Я рванул вниз. Повторяемые только что строчки рассыпались в разные стороны. Вылетел на улицу, передо мной стоял мужик опойного вида — кажется, знакомый мне.
— Где? — крикнул я ему в лицо.
— Там… тетка… — Он тяжело дышал. — Там вот… — Он указал рукой. — Боксер…
Я сам уже услышал собачий визг и, рванув на этот визг сквозь кусты, сразу все увидел. Мою Гренлан терзал боксер — мелкая, крепкогрудая, бесхвостая тварь. В ошейнике. Боксер, видимо, вцепился сначала в ее глупую, жалостливую морду и порвал бедной псинке губу. Растерзанная губа кровоточила. Из раскрытого рта нашей собачки раздавался дикий визг, держащийся неестественно долго на одной ноте, на долю мгновения стихавший и снова возобновляющийся на еще более высокой ноте.
Неизвестно, как она вырвала свою морду из пасти боксера, но теперь, неумолчно визжа, Гренлан пыталась убежать, уползти на передних лапах. Боксер впился ей в заднюю ногу. Нога неестественно выгнулась в сторону, словно уже была перекушена. «Если я сейчас ударю боксера в морду, он отвалится вместе с ногой!» — в тоске подумал я.

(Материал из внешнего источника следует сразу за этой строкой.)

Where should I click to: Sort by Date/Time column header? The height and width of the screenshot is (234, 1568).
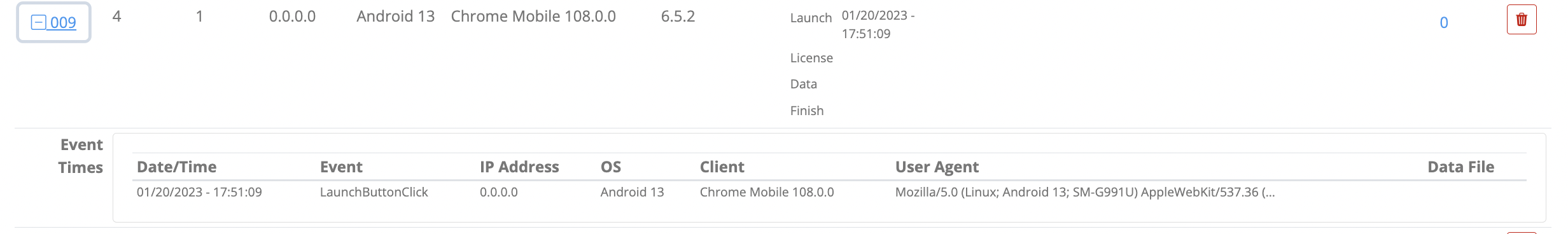(176, 167)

Я огляделся по сторонам, ища палку, что-нибудь, чем можно было бы разжать его челюсти, и заметил женщину, жирную, хорошо одетую бабу, стоящую поодаль.
В руке у бабы был поводок, она им поигрывала. «Да это ее собака!»
— Ты что делаешь, сука? — выкрикнул я и отчетливо понял, что сейчас убью и бабу, и ее боксера.
Баба улыбалась, глядя на собак, и даже что-то пришептывала. Ее отвлек мой крик.
— Чего хотим? — спросила она брезгливо. — Развели тут всякую падаль…
— Сука, ты сама падаль! — заорал я, схватил с земли здоровый обломок белого кирпича, сделал шаг к тетке, сохранявшей спокойствие и брезгливое выражение на лице, но потом вспомнил о своей сучечке терзаемой.
Не выпуская из рук обломка, я подскочил к собакам и со всей силы, уже ни в чем не отдавая отчета, пнул боксера в морду. Боксер с лязгом разжал челюсти и, чуть отскочив, встал боком ко мне. Мне показалось, что он облизывается.
— Не тронь! Я на тебя его натравлю, подонок! — услышал я голос бабы.
Не обращая внимания на крик, я бросил кирпич и попал собаке в бочину.
— Есть! — вырвался у меня хриплый, безмерно счастливый клич.
Боксер взвизгнул — как харкнул, и рванул в кусты. «Надеюсь, я отбил ему печенку…»
Я не успел заметить, куда делась Гренлан, помню лишь, что едва боксер выпустил ее, она, ступая на три лапы, поковыляла куда-то, в смертельном ужасе торопясь, оборачиваясь назад и вращая огромными глазами. Четвертая ее лапа хоть и не отвалилась, но была так жутко искривлена, что даже не касалась земли.
Тетка орала на меня хорошо поставленным голосом. Я не разбирал, что она орала, мне было все равно. Я нашел брошенный кирпич и повернулся к ней, подняв мелко дрожащую руку, сжимая обломок.